Wednesday, July 6, 2016
Scare campaigns are often effective politically, but they can impose a high price on the country's good government.
Tony Abbott's highly successful scare about depredations of the carbon tax at the last election has left us bereft of an effective and relatively low-cost means of reducing our greenhouse gas emissions at a time when climate change is worsening and we've been obliged by international pressure to agree to a tighter target.
Bill Shorten's claim that the Coalition is bent on privatising Medicare could leave us with politicians of all colours lacking the courage to do anything to restrain the rapid growth in federal and state spending on healthcare by insisting on greater efficiency and more realistic charges for medical services.
The people who work in the House with the Flag on Top take just a few days after an election to reach agreement on why the winners won and the losers lost.
Right or wrong, this conventional wisdom sticks in the minds of pollies on both sides for many years.
Should the politicians conclude that the wrath of voters will descend on any government caught making any change that could, by any stretch, be described as privatising Medicare, the people making excessive incomes out of healthcare will be laughing and the rest of us will be paying.
Labor's Mediscare was more subtle than Abbott's crude claims that the carbon tax would wipe out Whyalla and lift the price of a lamb roast to $100.
Its distortion and exaggeration was based on the meaning attached that emotive word "privatisation". We know from repeated polling that voters overwhelmingly disapprove of all privatisation.
The righteous indignation with which ministers condemned Labor's claim as "extraordinarily dishonest", an "absolute lie" and "some of the most systematic, well-funded lies ever peddled" rest on a narrow interpretation of the word.
Privatisation means taking a profitable government-owned business and selling it off to private interests.

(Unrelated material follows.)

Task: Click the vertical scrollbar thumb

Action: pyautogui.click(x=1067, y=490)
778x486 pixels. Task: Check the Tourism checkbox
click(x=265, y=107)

Since Medicare isn't a profitable business, the claim is absurd.
Labor, however, was using the word more broadly to mean any change that involves reducing the role of government and increasing the participation of private businesses.
Its pretext for making its claim was the Turnbull government's intention to save a little money by shifting the processing of Medicare's many bank transfers from its giant cheque-writing agency, the Department of Human Services, to a private provider.
We wouldn't even have noticed this back-office switch, but Malcolm Turnbull felt obliged to swear the proposal would be abandoned.
But the effectiveness of this scare - and the vehemence of the Coalition's denials - rests on its large element of truth.
Labor was relying on voters remembering Abbott's broken promise to leave Medicare untouched with his first budget's plan to impose a $7 co-payment on pathology tests and GP visits.
The outcry forced him to abandon that plan. In subsequent budgets, however, the government has sought to achieve savings by ending the extra bulk-billing incentives paid to providers of pathology tests and by continuing from 2014 until 2020 the freeze on increases on the schedule fees doctors receive under bulk-billing.
Here the doctors' union has been doing Labor's work by scaring their patients with claims this would force them to abandon bulk-billing and charge big co-payments.
This is untrue in the case of path tests (where the schedule fee far exceeds the costs incurred by the two big public companies that bulk-process three-quarters of our tests) and greatly exaggerated in the case of the continuing freeze on schedule fees.
But what does the public take the word Medicare to mean? I think we're mainly referring to bulk-billing and the federal grants for state government public hospitals, which are conditional on hospital services being free of direct charge.
The public loves bulk-billing because it provides the illusion of something for nothing. But the Coalition has decades of hostility to bulk-billing. The $7 co-payment was an attempt to break it down immediately and the continuing freeze on schedule fees will break it down slowly.
This was the element of truth in Mediscare. What's more, the Coalition still plans to press on with most of Abbott's cuts in grants for public hospitals of $57 billion over 10 years.
The public's attachment to bulk-billing may be irrational, but health economists have two rational reasons for wanting it to survive.
First, it adds to the overall efficiency of the healthcare system by reducing the amount doctors need to spend on billing and collecting money. This is why doctors' initial opposition to bulk-billing turned to support.
Second, because its continuation is so valuable to doctors, bulk-billing gives the government of the day the ability to limit the annual increase in GPs' and pathologists' fees - provided it doesn't push the doctors too far.
Ever-rising healthcare costs are the biggest single threat to combined federal and state budgets. There is scope for the removal of inefficiencies that do more to line medical pockets than benefit patients.
In every case, doctors will resist the removal of those inefficiencies by telling their patients it's an attack on Medicare, not the doctors' wallets. That's why the success of Mediscare is a worry.